# Start of Input for this task

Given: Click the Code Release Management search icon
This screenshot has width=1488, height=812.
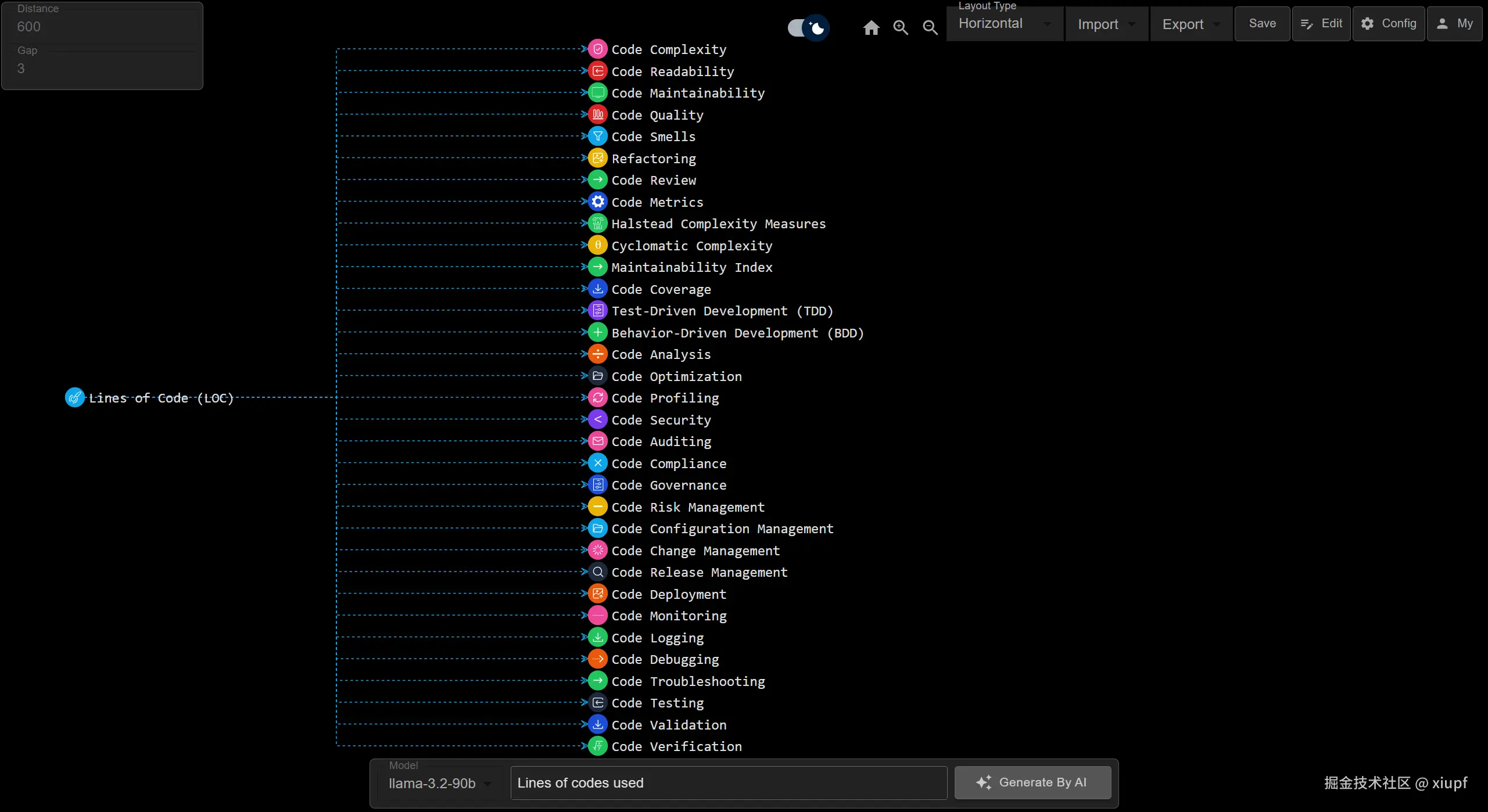Looking at the screenshot, I should [x=597, y=572].
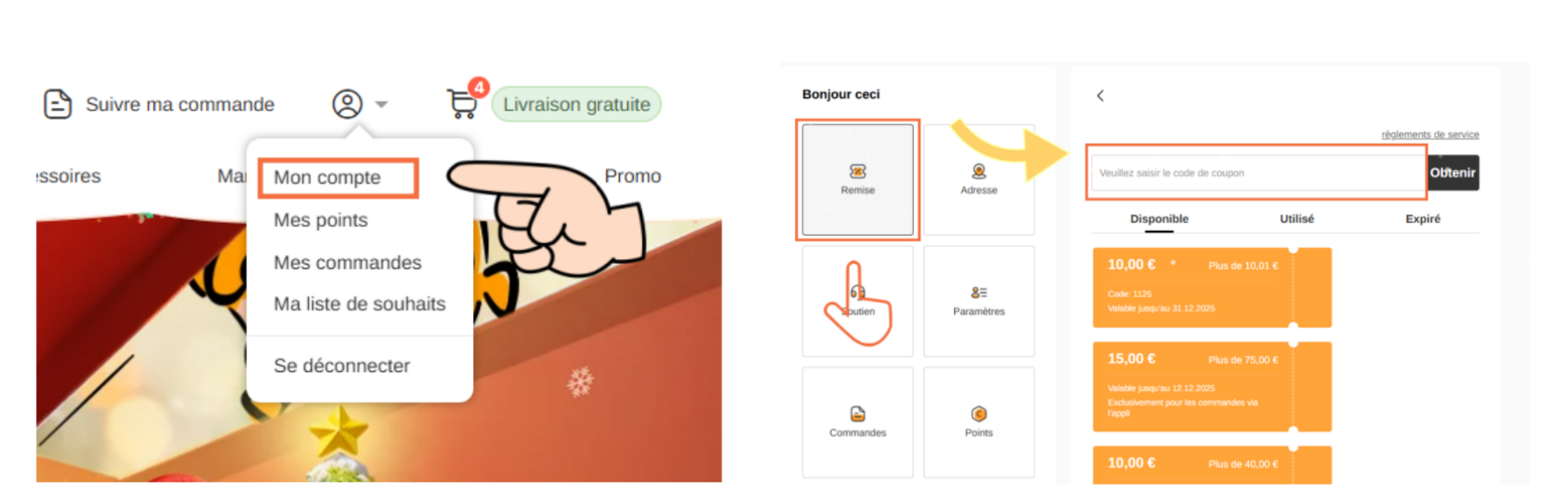Open the Soutien support tile
1568x503 pixels.
coord(857,301)
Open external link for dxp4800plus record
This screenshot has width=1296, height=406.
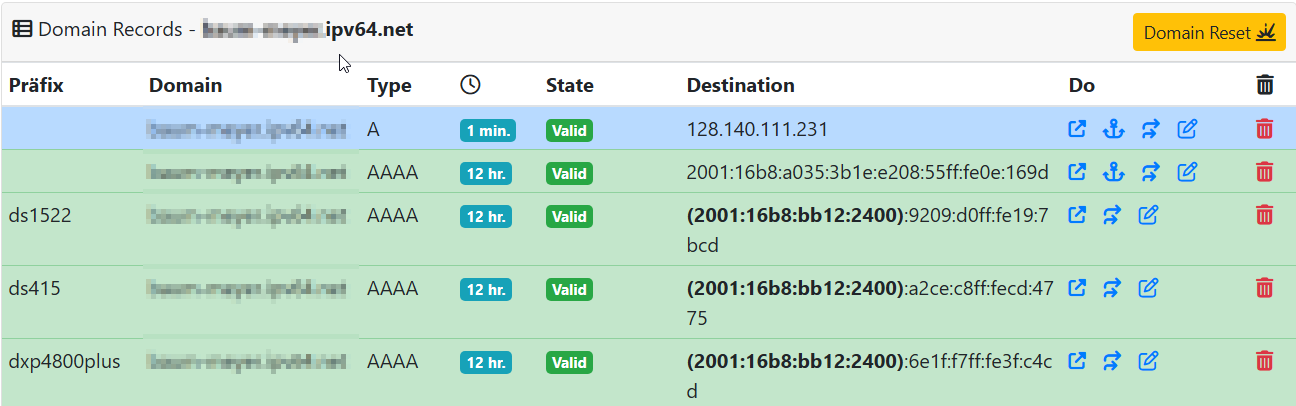[x=1077, y=361]
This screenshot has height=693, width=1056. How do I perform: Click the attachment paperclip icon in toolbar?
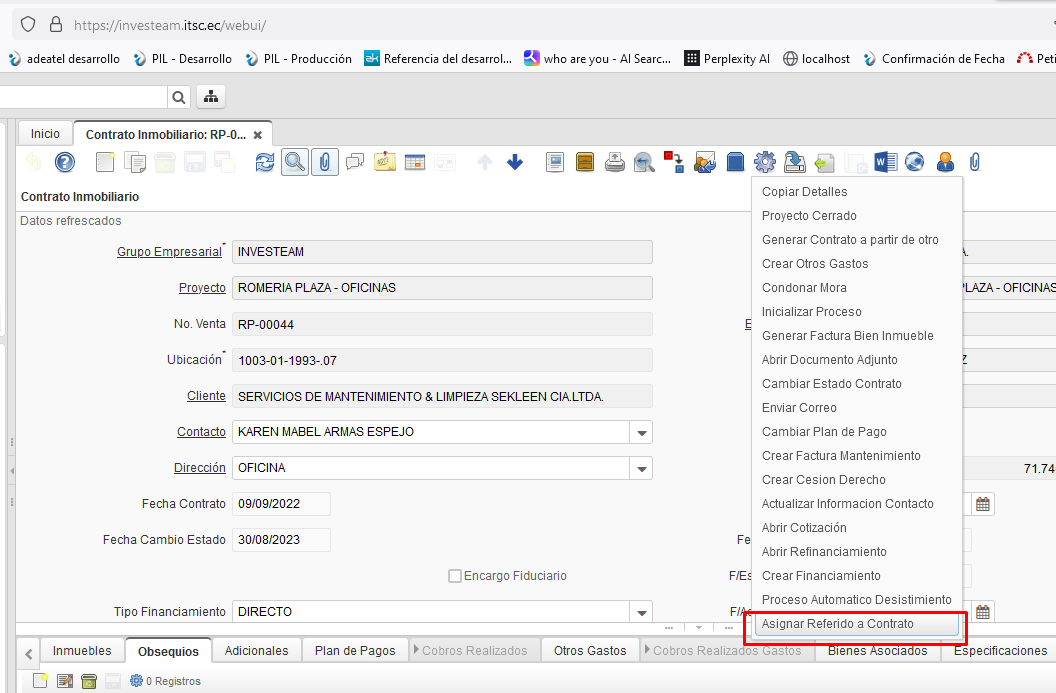(324, 162)
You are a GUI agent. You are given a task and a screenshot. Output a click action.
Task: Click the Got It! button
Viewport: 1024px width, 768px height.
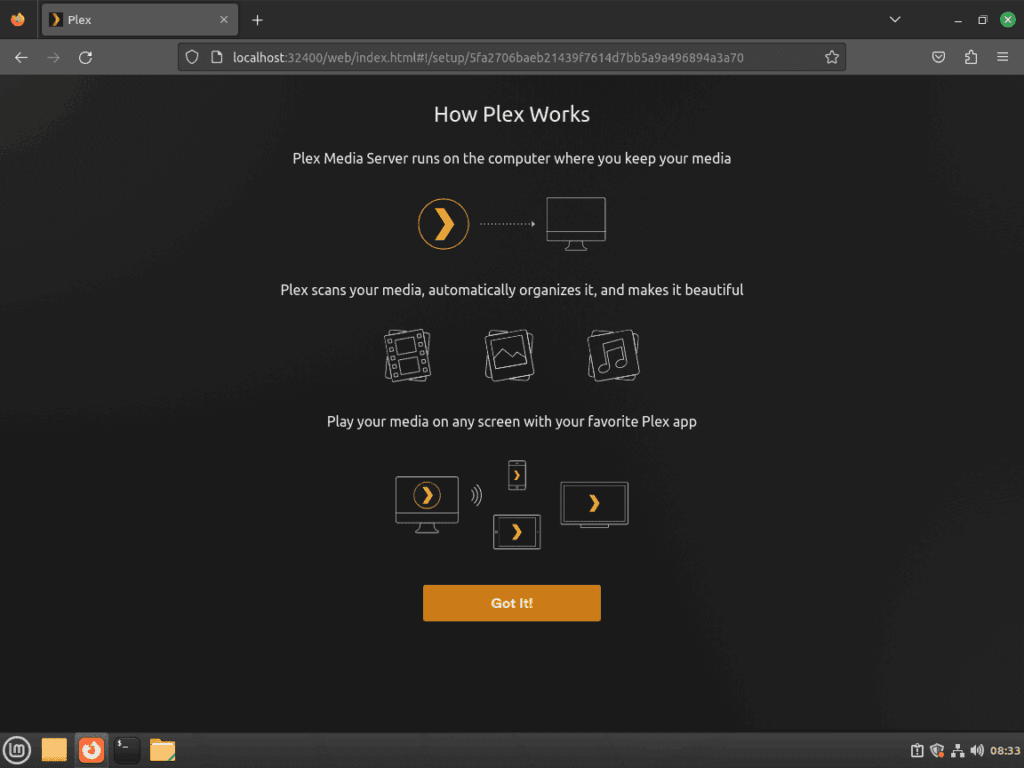point(511,602)
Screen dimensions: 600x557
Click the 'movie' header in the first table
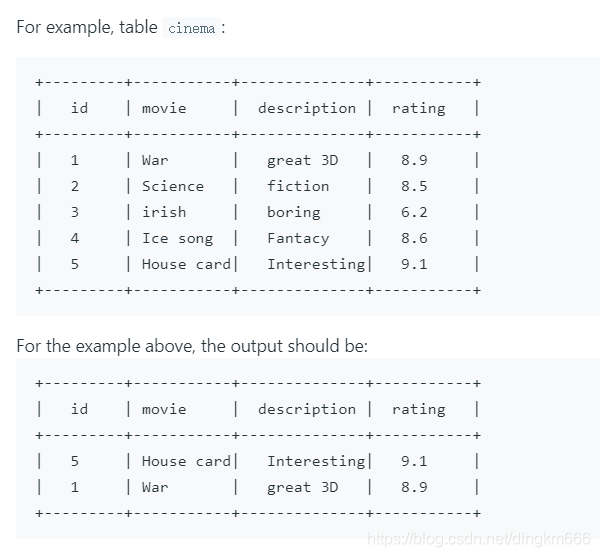click(164, 109)

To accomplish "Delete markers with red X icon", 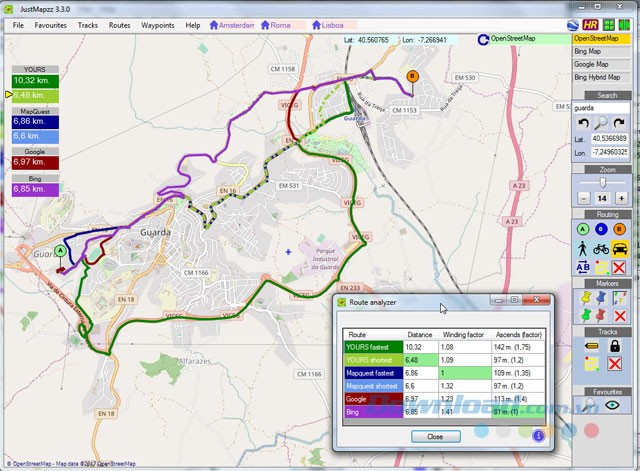I will [x=620, y=316].
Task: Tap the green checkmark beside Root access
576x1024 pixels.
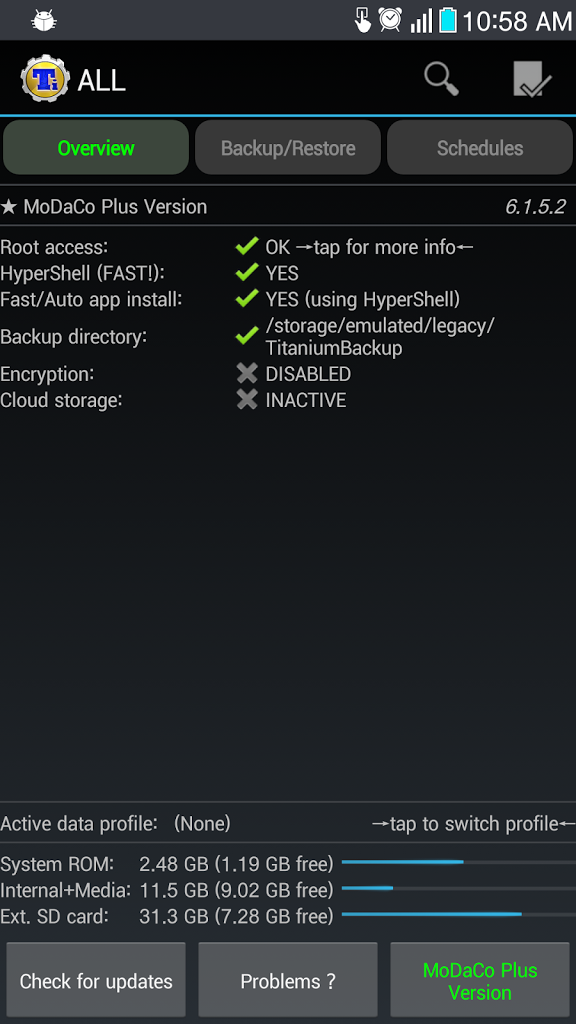Action: point(247,247)
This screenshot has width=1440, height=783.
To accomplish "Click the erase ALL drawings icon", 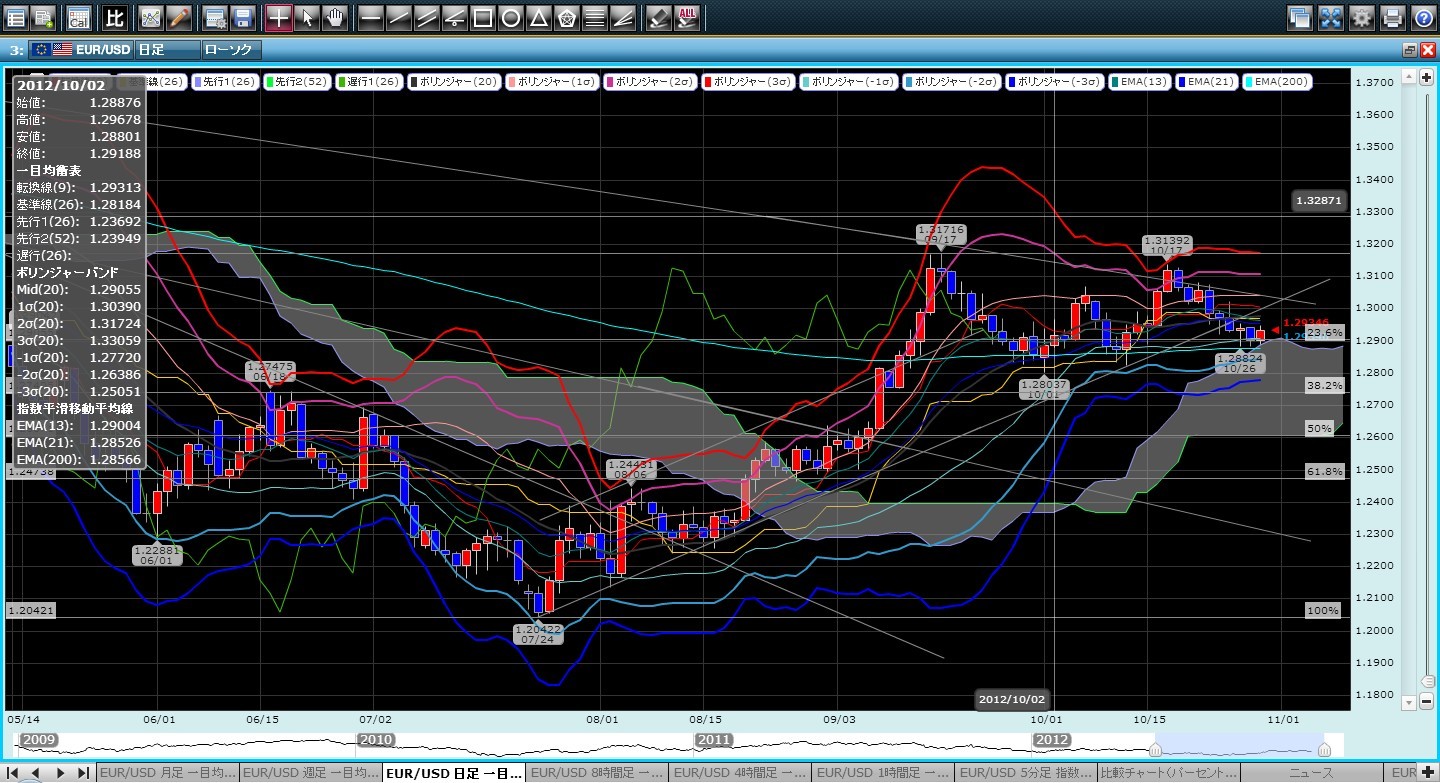I will click(687, 17).
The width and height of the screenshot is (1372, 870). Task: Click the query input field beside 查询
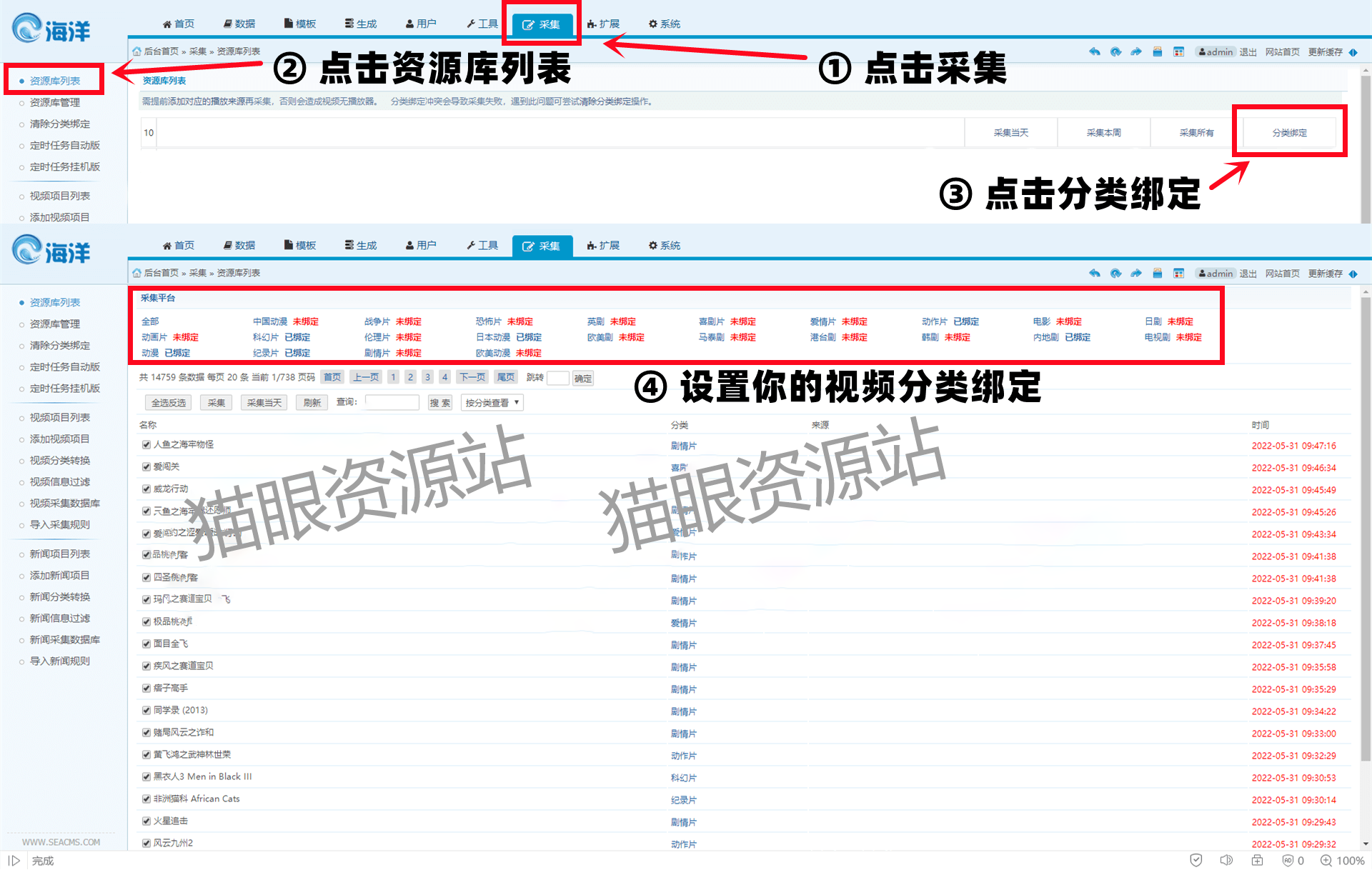(x=392, y=402)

# End of Input for this task

▶ **Exercise description**
Copy out the lines of the data word for word, starting at its first line and ending with the line that contains "[x=1077, y=361]", with both of those lines included. Omit the pictures from your copy.

▶ **Task solution**
Given: Click the Code Release Management search icon
This screenshot has width=1488, height=812.
Looking at the screenshot, I should [x=597, y=572].
Open the Soutien support tile
1568x503 pixels.
coord(857,301)
Open external link for dxp4800plus record
This screenshot has width=1296, height=406.
[x=1077, y=361]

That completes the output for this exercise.